There can be problems with certain descriptors with certain molecules and we can get *NaN*s. To avoid problems with computation, we use simple KNNImputer to fill the gaps. Then we save imouter as it can be helpful in final calculators (*calculator_py.py* and *calculator_notebook.ipynb*)

In [22]:
imputer = KNNImputer()
desc_df_columns = desc_df.columns
desc_df = pd.DataFrame(imputer.fit_transform(desc_df), columns = desc_df_columns)

In [24]:
with open('imputer.pickle', 'wb') as out:
    pickle.dump(imputer, out)

And we also create circular fingerprints of all molecules and unite them with numeric descriptors to include structural information into model.
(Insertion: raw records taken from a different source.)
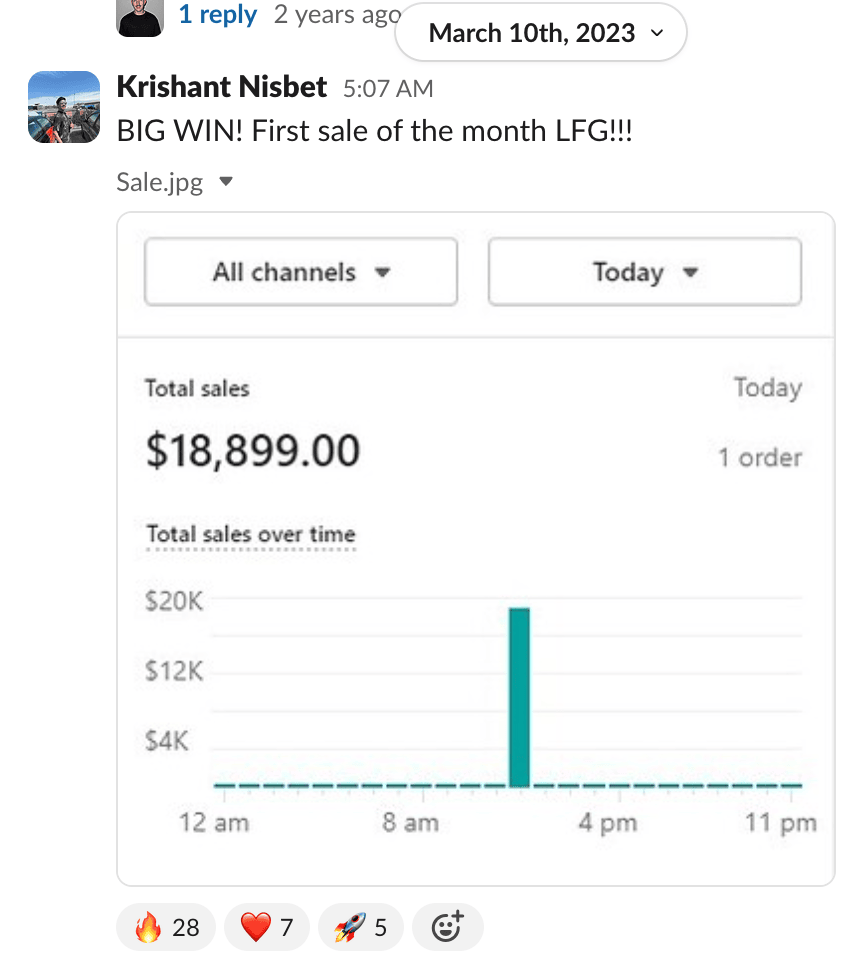The height and width of the screenshot is (964, 868).
Task: Click the Sale.jpg file name
Action: coord(160,182)
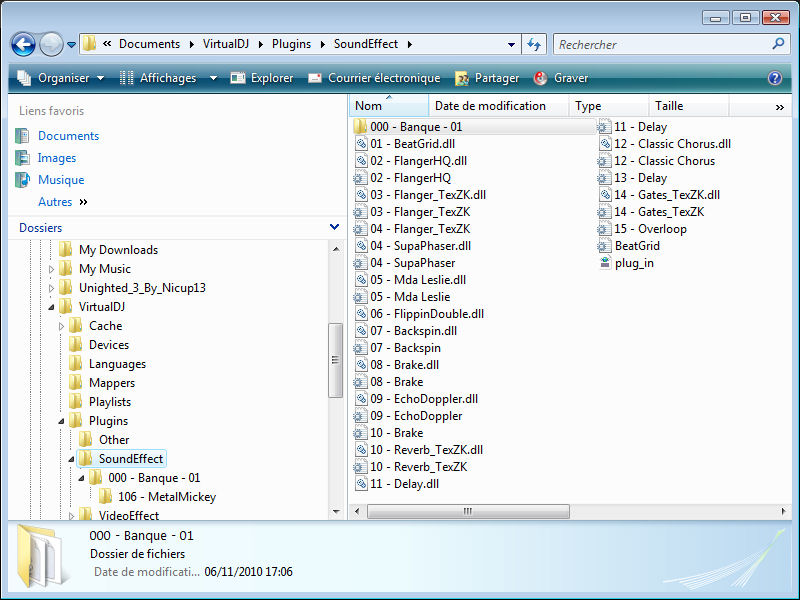
Task: Click the Partager toolbar button
Action: (x=487, y=78)
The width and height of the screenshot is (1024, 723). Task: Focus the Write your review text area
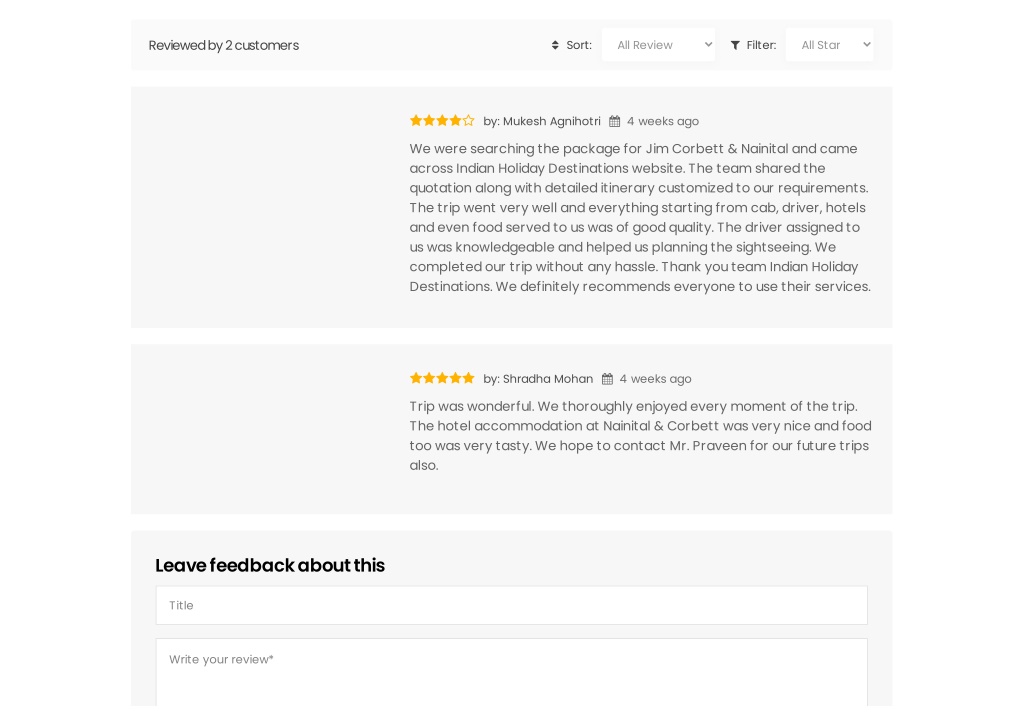511,672
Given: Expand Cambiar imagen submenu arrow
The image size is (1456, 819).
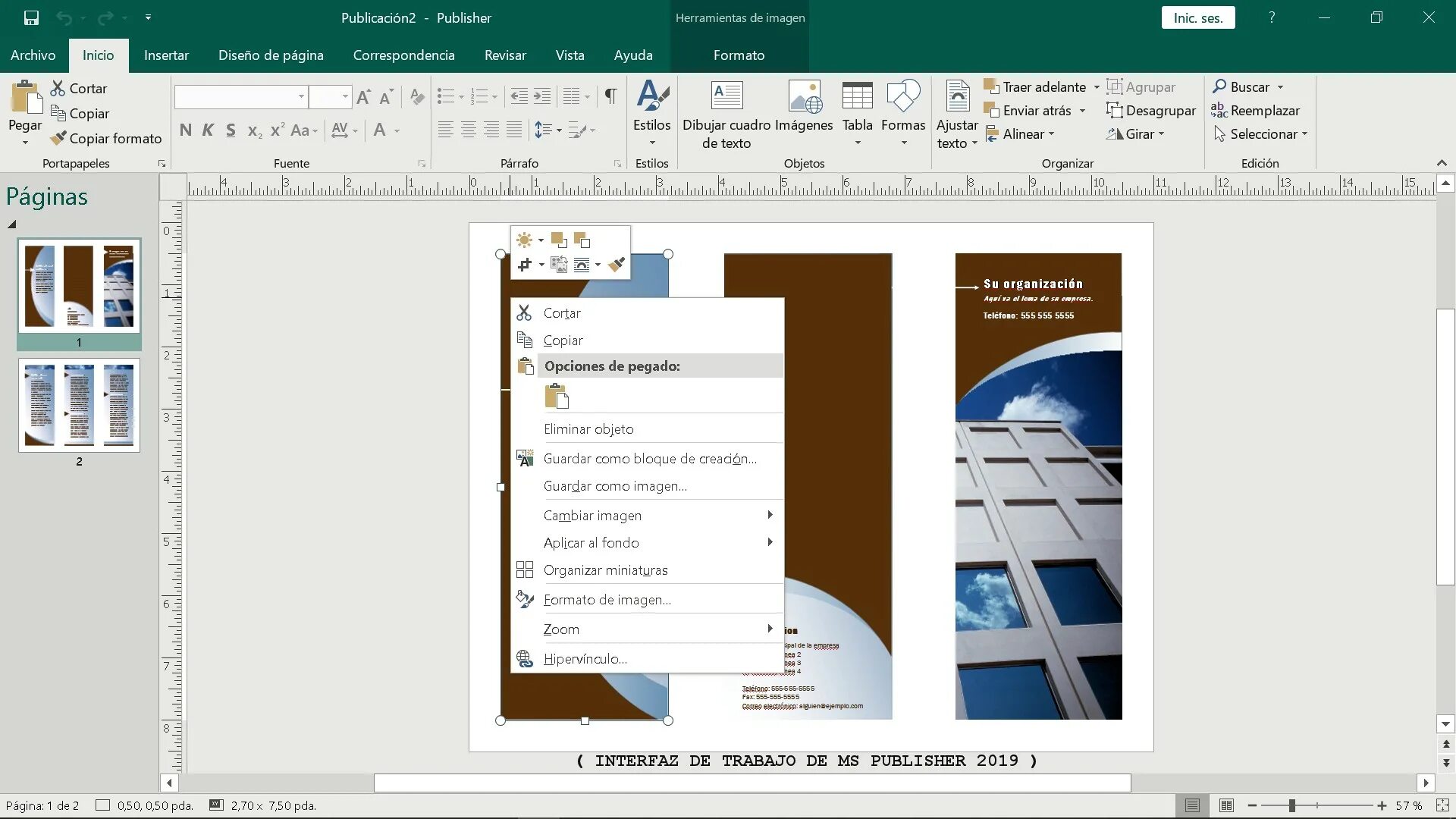Looking at the screenshot, I should [769, 514].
We create a function and then make separate DataFrame with fingerprints

In [19]:
def mols_to_fingerprints(list_of_mols):
    #fp_list will contain all fingerprints in np_array type and will be transformed into Dataframe
    fp_list = []
    for mol in tqdm(list_of_mols):
        fp = AllChem.GetMorganFingerprintAsBitVect(mol, radius = 3)
        #destination array that will receive numpy array of fingerprint
        dest_array = np.zeros(2048)
        DataStructs.ConvertToNumpyArray(fp, dest_array)
        fp_list.append(dest_array)
        #final dataframe contains fingerprints with columns fp1, fp2 ... fp20148 
    return pd.DataFrame(np.stack(fp_list), columns = ['fp{}'.format(i) for i in range(2048)])

In [20]:
fp_df = mols_to_fingerprints(grouped_table['mol'])

100%|██████████| 7104/7104 [00:00<00:00, 9218.16it/s]


Then we just concatenate tables with descriptors and fingerprints and save it as *table_with_descriptors.csv*, which will be used during following work with fully connected NNs

In [23]:
concatenated_table = pd.concat([grouped_table.reset_index(drop = True), desc_df, fp_df], axis = 1)

In [171]:
concatenated_table.to_csv('table_with_desriptors.csv')